C’est entre autres pour s’attaquer à ce genre d’enjeux qu’a été lancé, au début octobre, le laboratoire vivant du Centre d’études et de recherches intersectorielles en économie circulaire (CERIEC). Sous l’égide de l’École de technologie supérieure, ce centre se penche sur le secteur de l’alimentation après avoir travaillé sur celui de la construction. L’objectif est d’accélérer la transition vers l’économie circulaire, car la province accuse du retard. Au Québec, tous secteurs confondus, le taux de circularité (réemploi des matières) est de 3,5 %, alors qu’à l’échelle mondiale, il est de 8,6%. Dans certains endroits comme les Pays-Bas, ce taux atteint 24 %, selon Recyc-Québec.
Mais on sent que ça bouge. Les entreprises agroalimentaires cherchent plus que jamais à optimiser les ressources et trouver des nouveaux débouchés aux matières résiduelles. « C’est un appel sur deux qu’on reçoit [qui porte sur l’économie circulaire], alors qu’il y a quelques années, tout le monde voulait du sans gluten », rapporte Charles Émond, chercheur au Centre de développement bioalimentaire du Québec (CDBQ), qui accompagne les entreprises. Au Centre d’innovation et de recherche appliquée, connu sous le nom de Cintech agroalimentaire, on constate le même engouement.

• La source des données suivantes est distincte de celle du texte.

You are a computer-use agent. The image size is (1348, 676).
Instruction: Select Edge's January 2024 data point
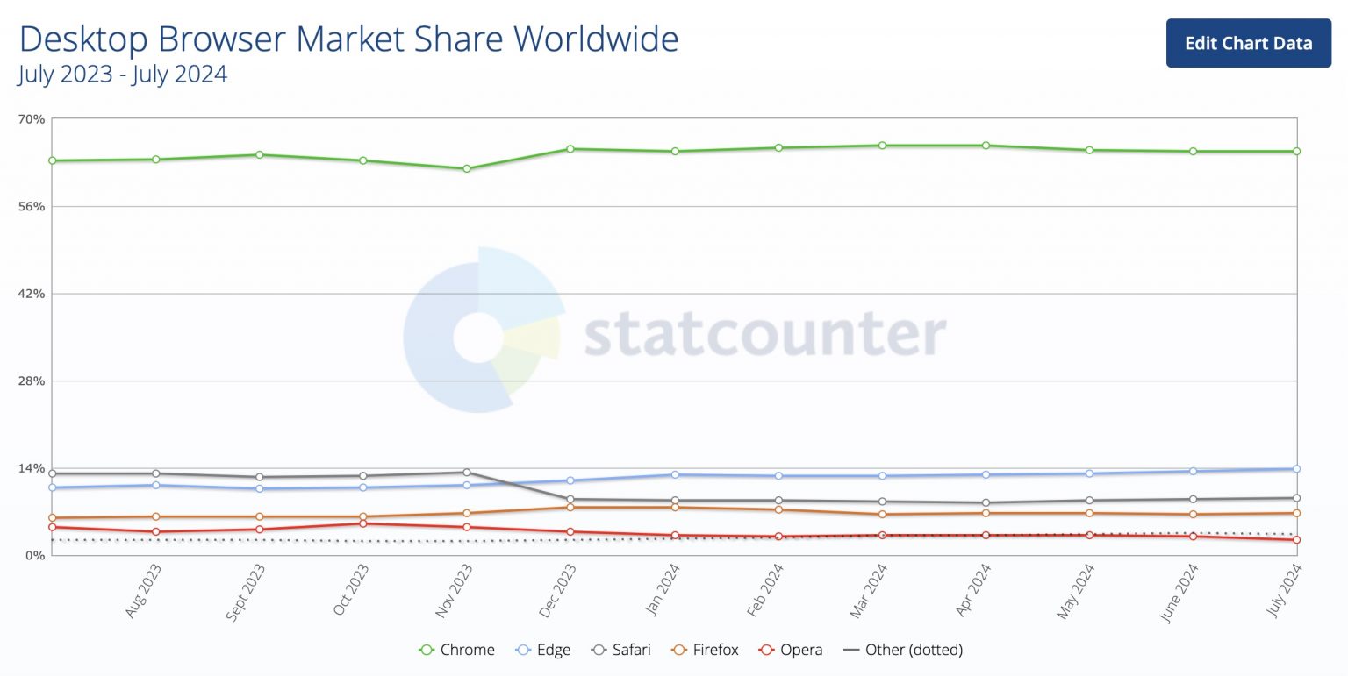(x=675, y=474)
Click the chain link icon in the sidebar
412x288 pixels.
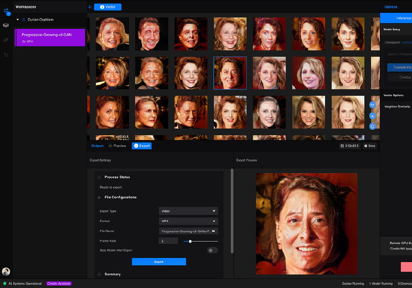point(6,40)
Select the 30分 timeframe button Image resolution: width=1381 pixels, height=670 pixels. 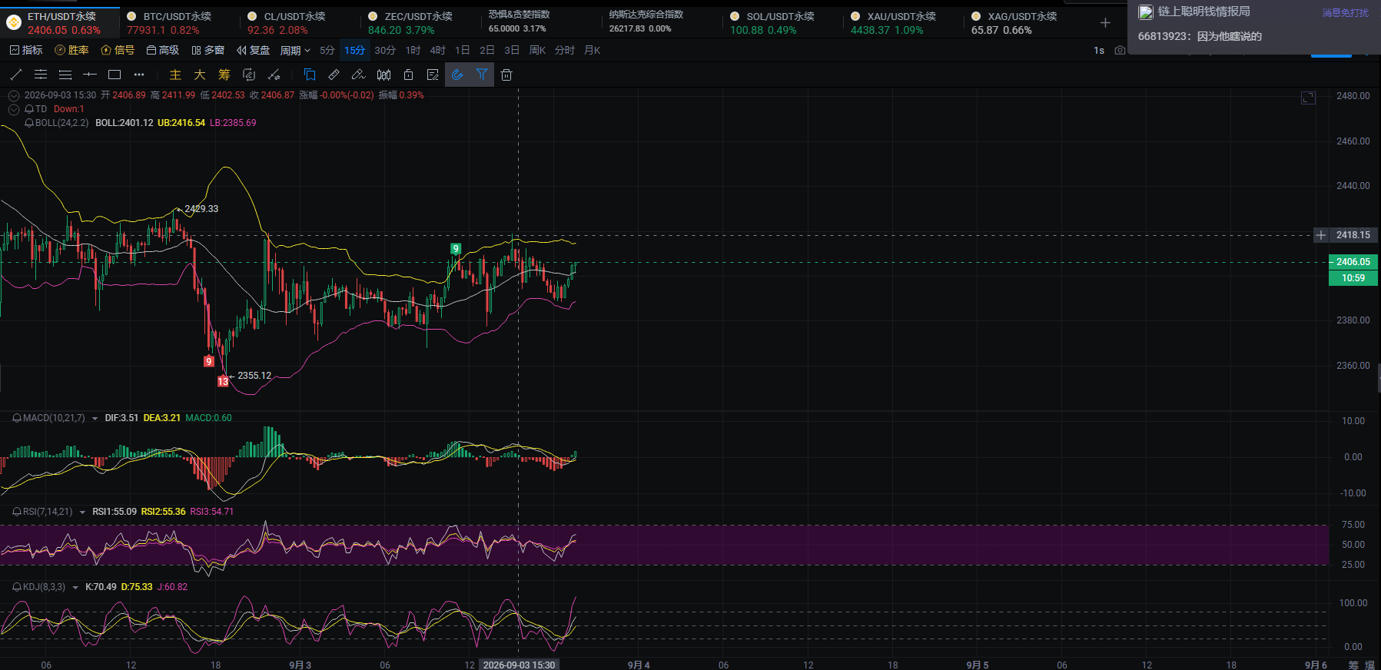pyautogui.click(x=385, y=50)
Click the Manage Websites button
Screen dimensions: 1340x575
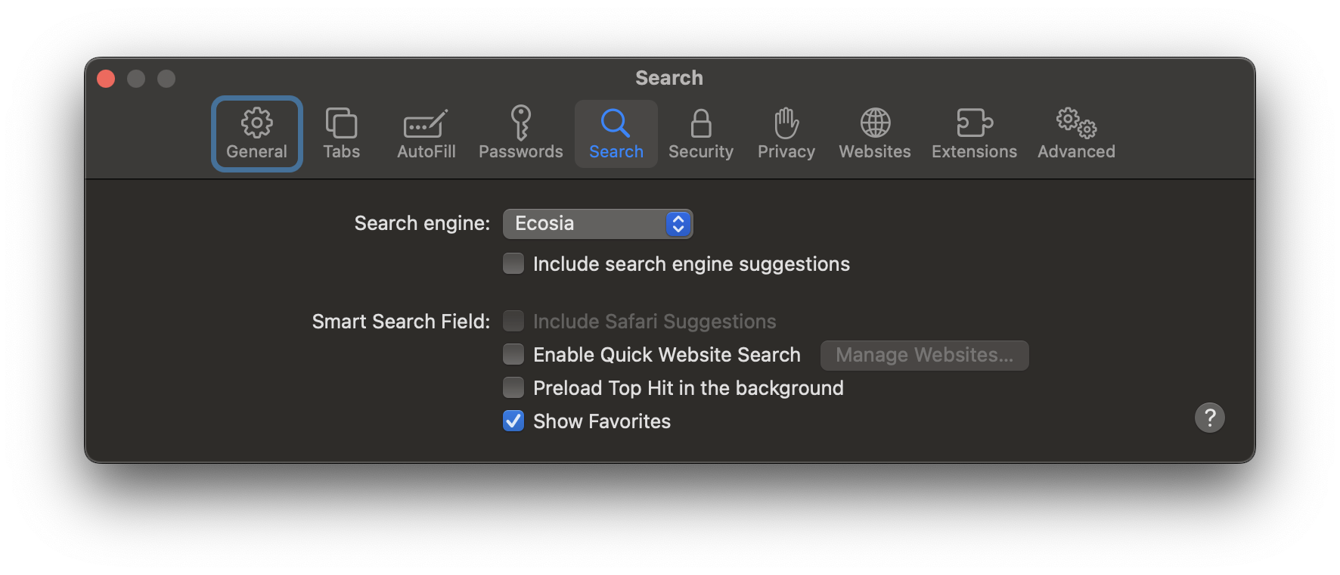(924, 355)
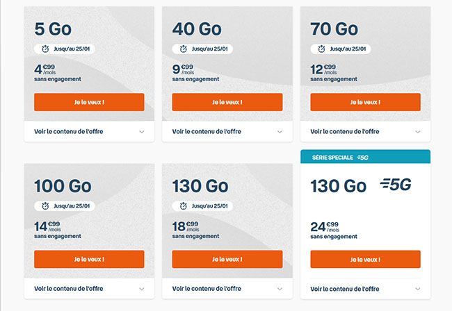Open the 5G 130 Go offer details chevron
The height and width of the screenshot is (311, 452).
pos(418,289)
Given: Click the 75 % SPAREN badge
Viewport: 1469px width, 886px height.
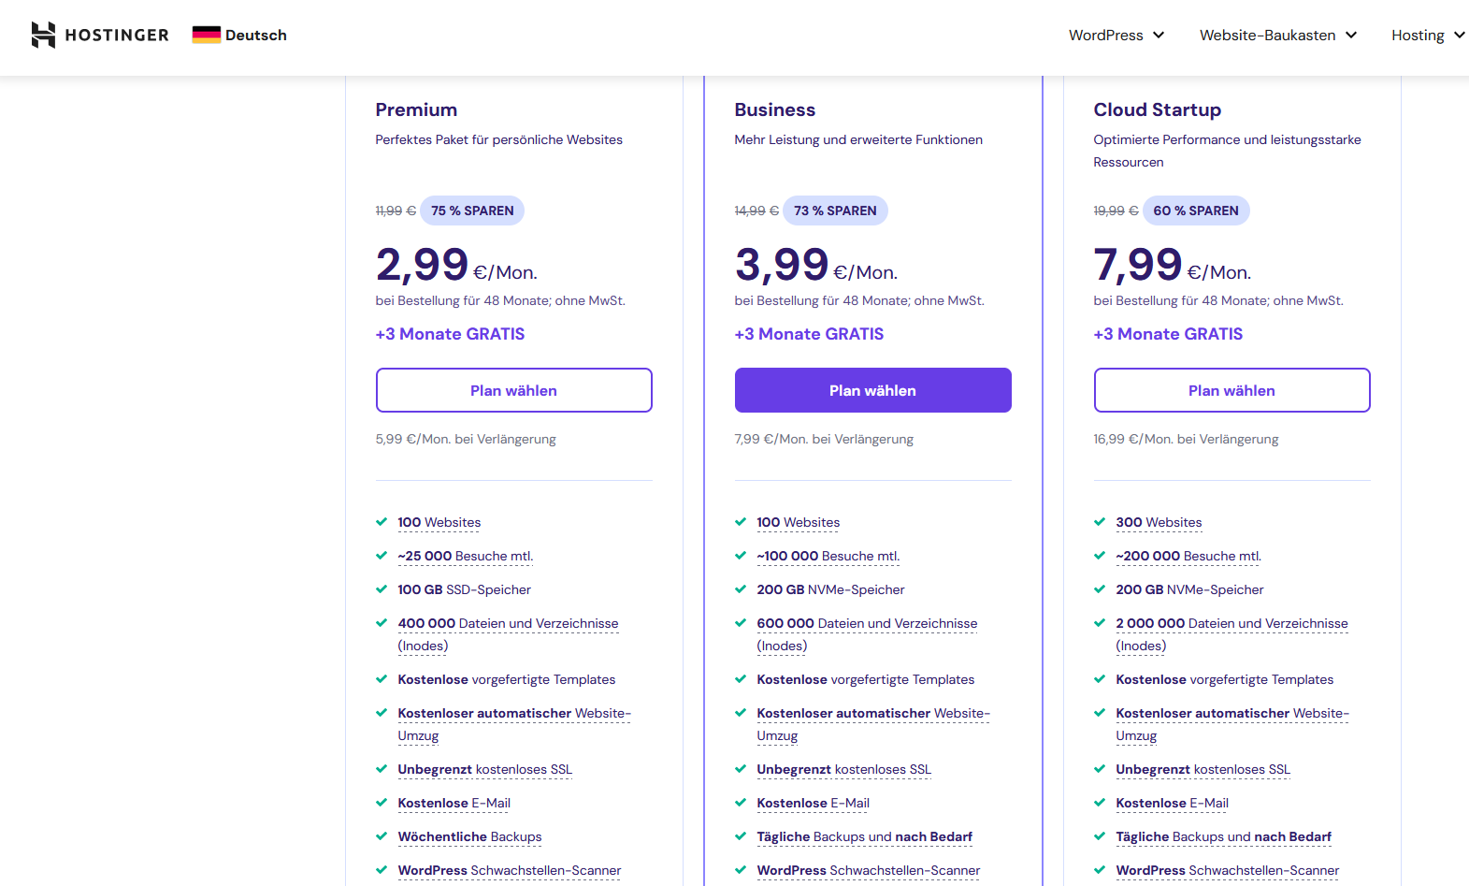Looking at the screenshot, I should click(x=472, y=211).
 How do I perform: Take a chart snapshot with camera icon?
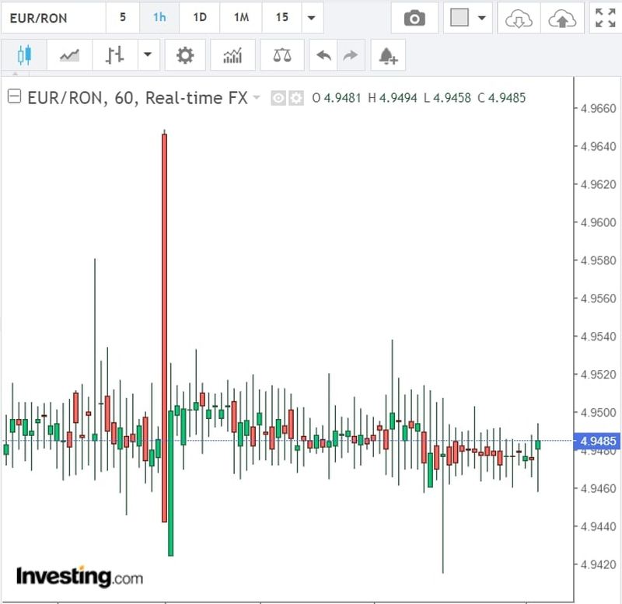414,18
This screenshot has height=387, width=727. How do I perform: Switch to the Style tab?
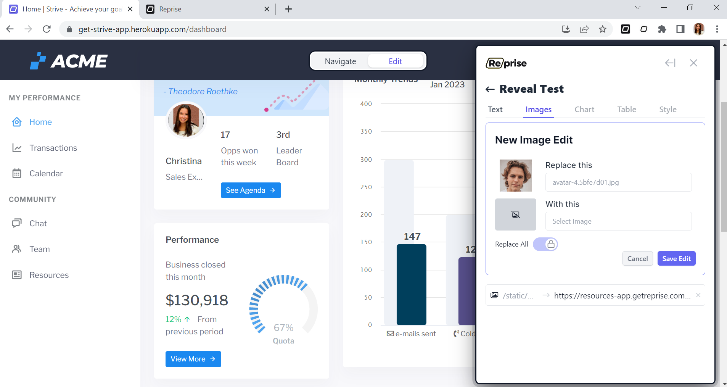click(x=667, y=110)
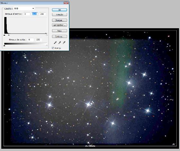Click the black input slider triangle
Screen dimensions: 180x151
tap(5, 35)
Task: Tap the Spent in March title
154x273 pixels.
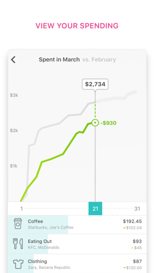Action: tap(59, 60)
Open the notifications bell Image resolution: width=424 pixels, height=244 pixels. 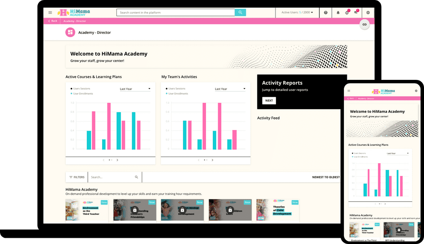pos(338,12)
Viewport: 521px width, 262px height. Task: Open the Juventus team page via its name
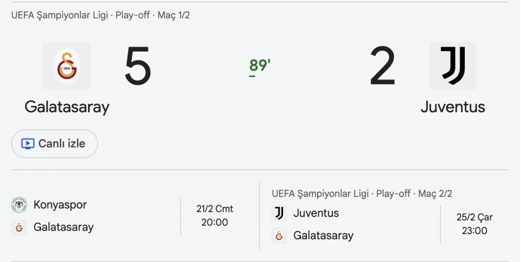(x=453, y=107)
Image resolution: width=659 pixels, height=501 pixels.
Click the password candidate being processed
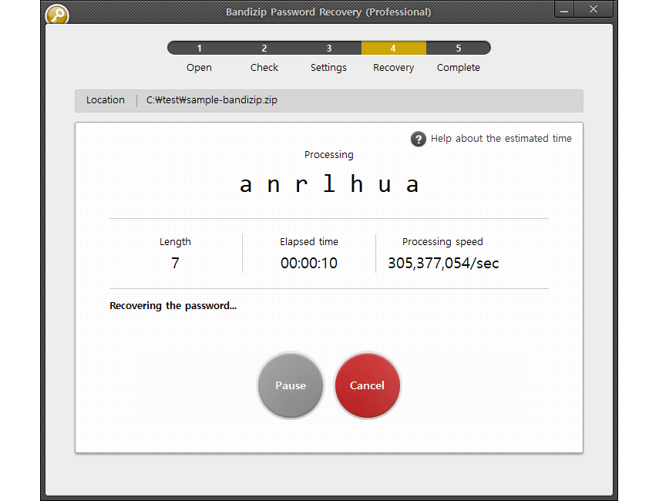point(329,185)
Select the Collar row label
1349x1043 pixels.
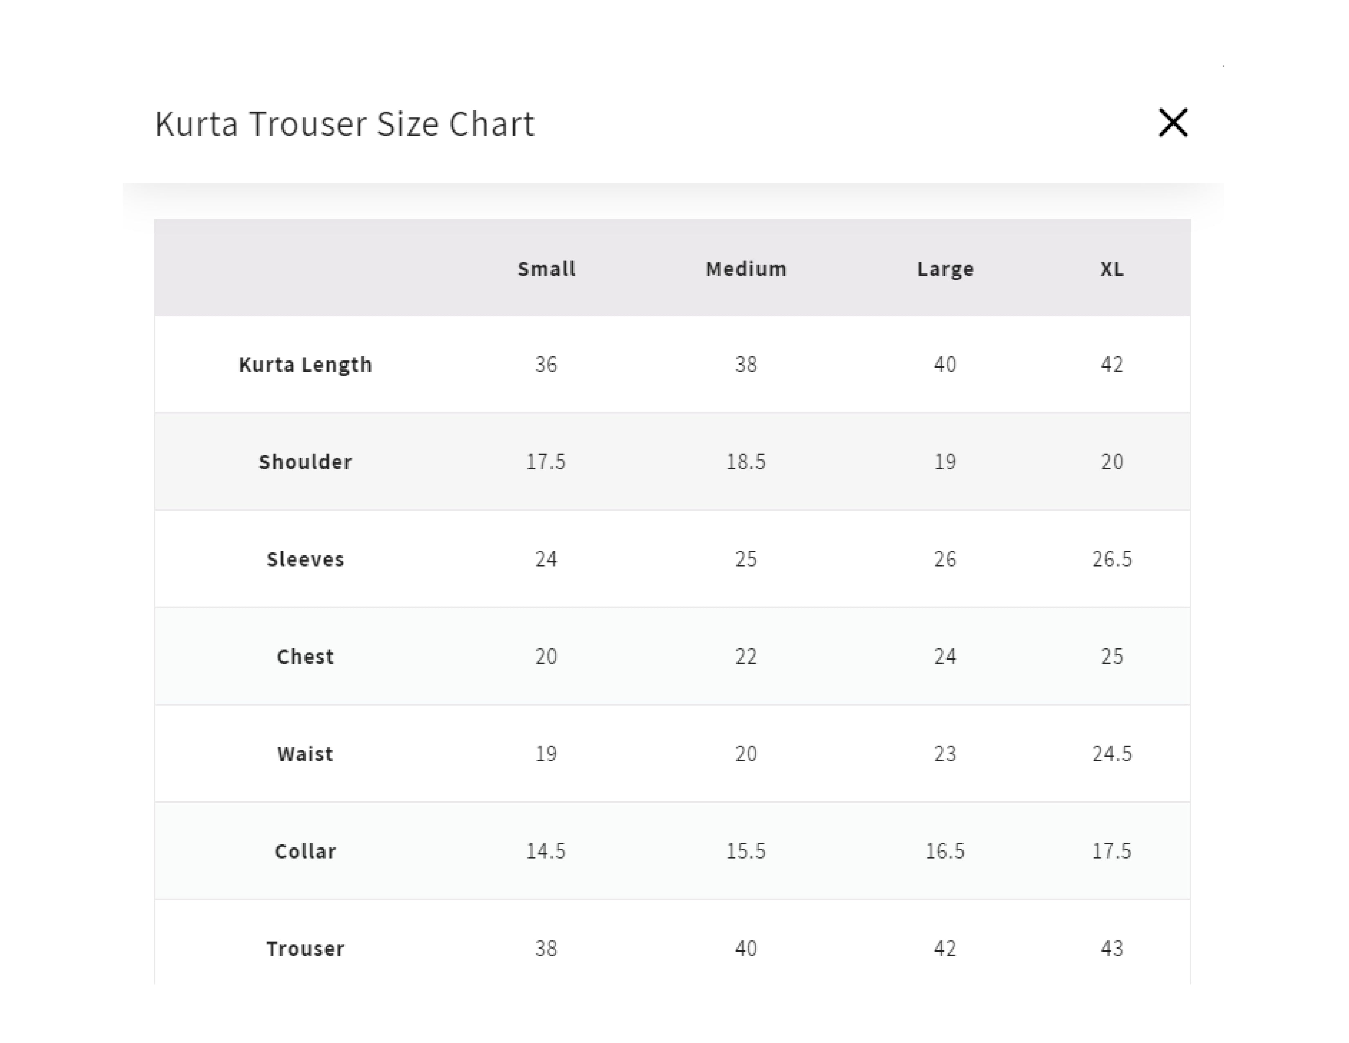tap(305, 851)
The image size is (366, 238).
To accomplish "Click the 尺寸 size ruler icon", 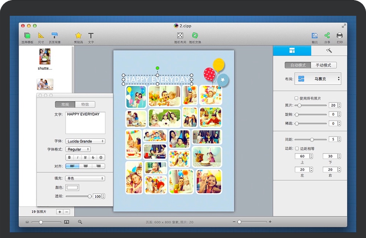I will [41, 36].
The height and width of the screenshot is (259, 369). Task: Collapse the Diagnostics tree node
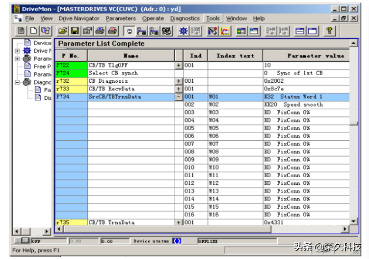click(18, 82)
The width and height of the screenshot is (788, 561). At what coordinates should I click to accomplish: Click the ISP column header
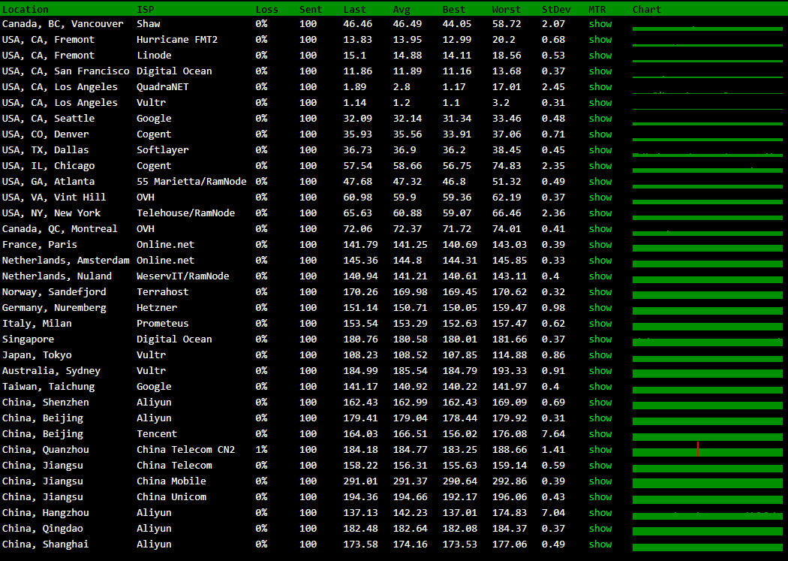[146, 10]
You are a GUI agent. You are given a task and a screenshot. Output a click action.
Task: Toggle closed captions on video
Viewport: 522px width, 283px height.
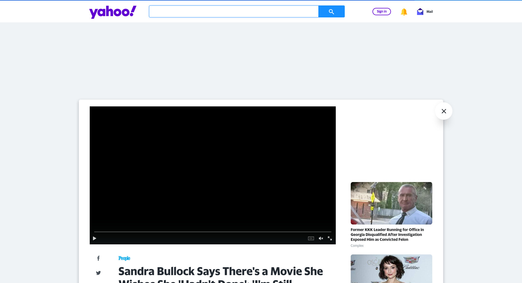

Qu’est-ce qui pousse les transformateurs ou les agriculteurs vers cette nouvelle approche? « Plusieurs choses, explique Philippe Guérineau, vice-président à la stratégie et aux opérations de Cintech. Les coûts de production ont explosé, on a connu un stress dans les chaînes d’approvisionnement avec la pandémie, et finalement, il y a la demande des consommateurs, curieux de ces produits. » Cynthia Poirier, chargée de projet pour le laboratoire sur les systèmes alimentaires du CERIEC, souligne quant à elle que plusieurs entreprises doivent payer pour se débarrasser de leurs résidus. « Aussi bien en tirer un revenu! » lance-t-elle.
Mais les défis pour y parvenir sont nombreux. Le laboratoire s’est donné trois ans pour trouver des solutions. Ces dernières seront cocréées en ateliers, puis expérimentées sur le terrain. Les connaissances acquises seront ensuite transférées.
« Dans la construction, nous avons pu tester 19 solutions, explique Mme Poirier. Ça peut aller jusqu’à faire modifier des règlements. On veut trouver les terrains d’expérimentation avec le plus de portée, qui pourraient être répliqués ailleurs au Québec. » Le codirecteur du laboratoire, Guillaume Cantin, qui est le cofondateur de la Transformerie, un organisme de lutte contre le gaspillage alimentaire par la récupération et la transformation des aliments périssables, insiste sur un point : « On ne veut pas dupliquer ce qui se fait déjà. »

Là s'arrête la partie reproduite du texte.